-- TASK DESCRIPTION --
Beginning with the line that has "Screen dimensions: 1280x800", write out each line down to the end of the records below exactly, and include no pictures.

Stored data

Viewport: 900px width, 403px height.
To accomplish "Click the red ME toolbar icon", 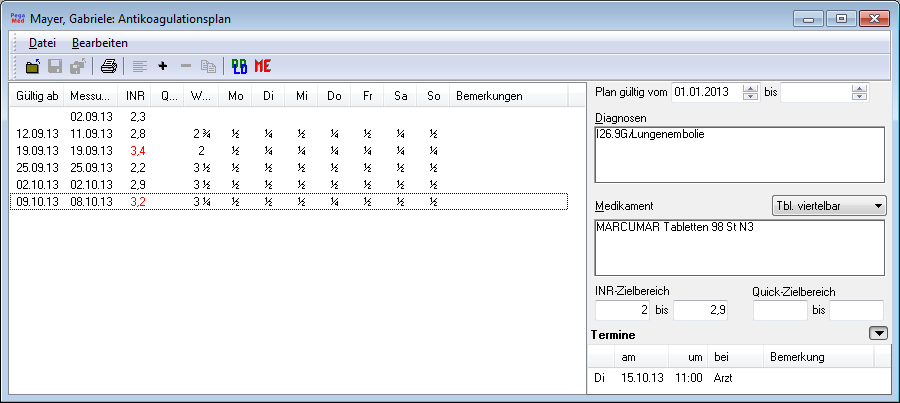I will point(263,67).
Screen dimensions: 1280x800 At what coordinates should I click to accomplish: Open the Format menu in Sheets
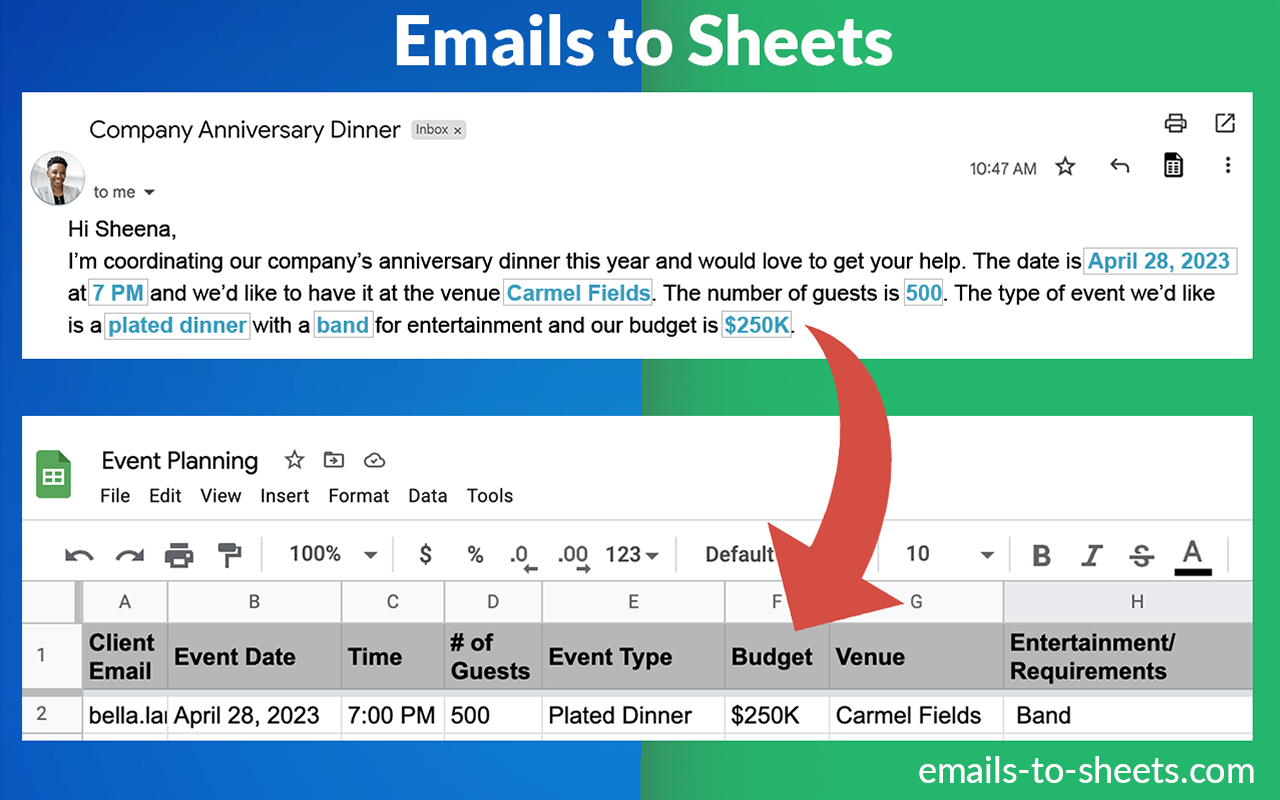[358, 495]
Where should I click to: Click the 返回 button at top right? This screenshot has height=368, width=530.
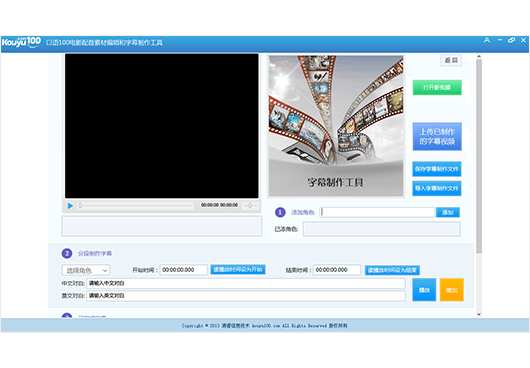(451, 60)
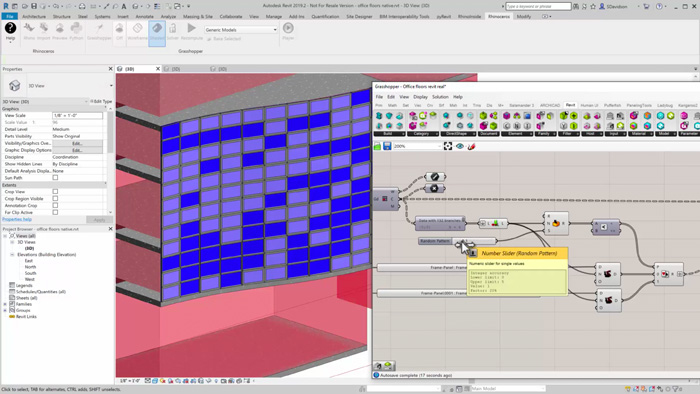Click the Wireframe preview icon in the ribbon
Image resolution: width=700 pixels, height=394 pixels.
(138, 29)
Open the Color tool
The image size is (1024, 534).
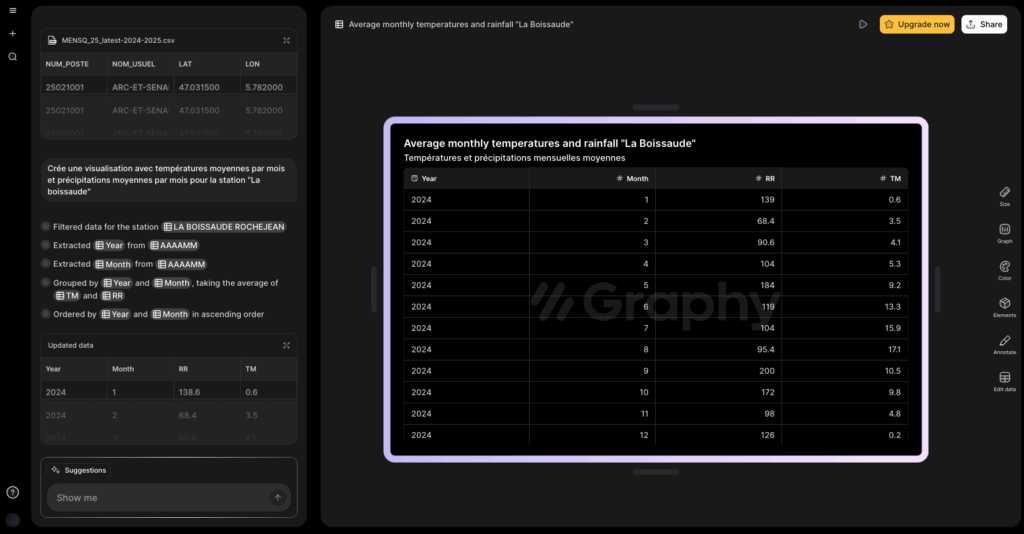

-- OUTPUT BELOW --
Screen dimensions: 1280x800 At what coordinates should I click to accomplish: Open the Format menu in Sheets
[358, 495]
Where should I click to: Click the 返回 button at top right? This screenshot has height=368, width=530.
(451, 60)
Click the Wireframe preview icon in the ribbon
Image resolution: width=700 pixels, height=394 pixels.
(138, 29)
Open the Color tool
The image size is (1024, 534).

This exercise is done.